[Records for this exercise]:
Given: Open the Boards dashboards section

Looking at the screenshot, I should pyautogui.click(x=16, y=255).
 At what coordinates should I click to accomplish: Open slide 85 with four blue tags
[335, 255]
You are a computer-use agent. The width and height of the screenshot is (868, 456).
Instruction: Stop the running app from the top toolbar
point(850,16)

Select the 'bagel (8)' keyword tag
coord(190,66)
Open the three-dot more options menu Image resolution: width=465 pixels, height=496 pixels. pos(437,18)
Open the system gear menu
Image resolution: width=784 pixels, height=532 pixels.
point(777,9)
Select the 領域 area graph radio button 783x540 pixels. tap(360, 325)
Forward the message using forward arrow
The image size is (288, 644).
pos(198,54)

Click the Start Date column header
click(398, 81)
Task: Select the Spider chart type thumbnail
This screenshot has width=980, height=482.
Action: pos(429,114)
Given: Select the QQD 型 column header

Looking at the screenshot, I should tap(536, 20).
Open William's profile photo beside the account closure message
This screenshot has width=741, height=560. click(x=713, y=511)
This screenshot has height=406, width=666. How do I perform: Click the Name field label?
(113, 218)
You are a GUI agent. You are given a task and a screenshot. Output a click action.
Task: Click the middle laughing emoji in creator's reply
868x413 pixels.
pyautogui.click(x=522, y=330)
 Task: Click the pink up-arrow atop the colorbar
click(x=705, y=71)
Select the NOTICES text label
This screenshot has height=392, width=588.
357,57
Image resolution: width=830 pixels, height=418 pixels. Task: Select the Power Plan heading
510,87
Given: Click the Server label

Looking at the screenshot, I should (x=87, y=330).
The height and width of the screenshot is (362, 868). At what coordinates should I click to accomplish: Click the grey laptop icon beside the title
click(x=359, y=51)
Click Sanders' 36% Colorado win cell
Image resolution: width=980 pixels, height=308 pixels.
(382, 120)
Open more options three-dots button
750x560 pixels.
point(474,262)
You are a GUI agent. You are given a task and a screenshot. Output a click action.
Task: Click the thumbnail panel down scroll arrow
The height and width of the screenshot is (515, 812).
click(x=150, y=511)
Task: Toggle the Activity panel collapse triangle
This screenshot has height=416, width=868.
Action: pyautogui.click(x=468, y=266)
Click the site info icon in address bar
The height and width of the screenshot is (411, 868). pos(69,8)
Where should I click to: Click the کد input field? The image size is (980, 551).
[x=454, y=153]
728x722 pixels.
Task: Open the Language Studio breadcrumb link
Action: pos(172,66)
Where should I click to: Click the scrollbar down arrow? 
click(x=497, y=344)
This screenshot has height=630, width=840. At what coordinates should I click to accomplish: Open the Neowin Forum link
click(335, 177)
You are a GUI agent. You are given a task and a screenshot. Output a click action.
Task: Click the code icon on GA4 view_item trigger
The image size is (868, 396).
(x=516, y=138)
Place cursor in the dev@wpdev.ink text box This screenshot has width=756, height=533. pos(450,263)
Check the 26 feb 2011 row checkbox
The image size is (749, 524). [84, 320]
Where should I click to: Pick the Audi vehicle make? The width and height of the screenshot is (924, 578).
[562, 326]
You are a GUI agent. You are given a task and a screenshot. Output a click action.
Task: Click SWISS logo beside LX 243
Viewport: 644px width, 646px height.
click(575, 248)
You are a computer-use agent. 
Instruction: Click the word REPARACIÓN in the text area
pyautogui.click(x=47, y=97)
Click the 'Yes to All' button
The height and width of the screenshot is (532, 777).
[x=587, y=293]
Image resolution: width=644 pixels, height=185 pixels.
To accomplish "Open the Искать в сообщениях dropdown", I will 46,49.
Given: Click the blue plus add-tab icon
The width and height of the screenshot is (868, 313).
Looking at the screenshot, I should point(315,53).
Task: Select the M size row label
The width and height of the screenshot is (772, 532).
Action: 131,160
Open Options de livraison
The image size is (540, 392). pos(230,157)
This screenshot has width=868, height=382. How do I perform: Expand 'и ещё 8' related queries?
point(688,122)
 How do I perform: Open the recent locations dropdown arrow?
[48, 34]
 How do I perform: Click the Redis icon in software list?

[Problem details]: The whole listing above, line by line, is to be retyped exactly.

[Solution]:
Given: Open the Boards dashboards section

Looking at the screenshot, I should pyautogui.click(x=16, y=255).
 At what coordinates should I click to accomplish: Open slide 85 with four blue tags
[335, 255]
You are a computer-use agent. The width and height of the screenshot is (868, 456).
Instruction: Stop the running app from the top toolbar
point(850,16)

Select the 'bagel (8)' keyword tag
coord(190,66)
Open the three-dot more options menu Image resolution: width=465 pixels, height=496 pixels. pos(437,18)
Open the system gear menu
Image resolution: width=784 pixels, height=532 pixels.
point(777,9)
Select the 領域 area graph radio button 783x540 pixels. tap(360, 325)
Forward the message using forward arrow
The image size is (288, 644).
pos(198,54)

Click the Start Date column header
click(398, 81)
Task: Select the Spider chart type thumbnail
This screenshot has width=980, height=482.
Action: pos(429,114)
Given: Select the QQD 型 column header

Looking at the screenshot, I should tap(536, 20).
Open William's profile photo beside the account closure message
This screenshot has width=741, height=560. click(x=713, y=511)
This screenshot has height=406, width=666. How do I perform: Click the Name field label?
(113, 218)
You are a GUI agent. You are given a task and a screenshot. Output a click action.
Task: Click the middle laughing emoji in creator's reply
868x413 pixels.
pyautogui.click(x=522, y=330)
 Task: Click the pink up-arrow atop the colorbar
click(x=705, y=71)
Select the NOTICES text label
This screenshot has height=392, width=588.
357,57
Image resolution: width=830 pixels, height=418 pixels. Task: Select the Power Plan heading
510,87
Given: Click the Server label

Looking at the screenshot, I should (x=87, y=330).
The height and width of the screenshot is (362, 868). At what coordinates should I click to accomplish: Click the grey laptop icon beside the title
click(x=359, y=51)
Click Sanders' 36% Colorado win cell
Image resolution: width=980 pixels, height=308 pixels.
(382, 120)
Open more options three-dots button
750x560 pixels.
point(474,262)
You are a GUI agent. You are given a task and a screenshot. Output a click action.
Task: Click the thumbnail panel down scroll arrow
The height and width of the screenshot is (515, 812).
click(x=150, y=511)
Task: Toggle the Activity panel collapse triangle
This screenshot has height=416, width=868.
Action: pyautogui.click(x=468, y=266)
Click the site info icon in address bar
The height and width of the screenshot is (411, 868). pos(69,8)
Where should I click to: Click the کد input field? The image size is (980, 551).
[x=454, y=153]
728x722 pixels.
Task: Open the Language Studio breadcrumb link
Action: pos(172,66)
Where should I click to: Click the scrollbar down arrow? 
click(x=497, y=344)
This screenshot has height=630, width=840. At what coordinates should I click to accomplish: Open the Neowin Forum link
click(335, 177)
You are a GUI agent. You are given a task and a screenshot. Output a click action.
Task: Click the code icon on GA4 view_item trigger
The image size is (868, 396).
(x=516, y=138)
Place cursor in the dev@wpdev.ink text box This screenshot has width=756, height=533. pos(450,263)
Check the 26 feb 2011 row checkbox
The image size is (749, 524). [84, 320]
Where should I click to: Pick the Audi vehicle make? The width and height of the screenshot is (924, 578).
[562, 326]
You are a GUI agent. You are given a task and a screenshot. Output a click action.
Task: Click SWISS logo beside LX 243
Viewport: 644px width, 646px height.
click(575, 248)
You are a computer-use agent. 
Instruction: Click the word REPARACIÓN in the text area
pyautogui.click(x=47, y=97)
Click the 'Yes to All' button
The height and width of the screenshot is (532, 777).
[x=587, y=293]
Image resolution: width=644 pixels, height=185 pixels.
To accomplish "Open the Искать в сообщениях dropdown", I will 46,49.
Given: Click the blue plus add-tab icon
The width and height of the screenshot is (868, 313).
Looking at the screenshot, I should point(315,53).
Task: Select the M size row label
The width and height of the screenshot is (772, 532).
Action: 131,160
Open Options de livraison
The image size is (540, 392). pos(230,157)
This screenshot has width=868, height=382. How do I perform: Expand 'и ещё 8' related queries?
point(688,122)
 How do I perform: Open the recent locations dropdown arrow?
[48, 34]
 How do I perform: Click the Redis icon in software list?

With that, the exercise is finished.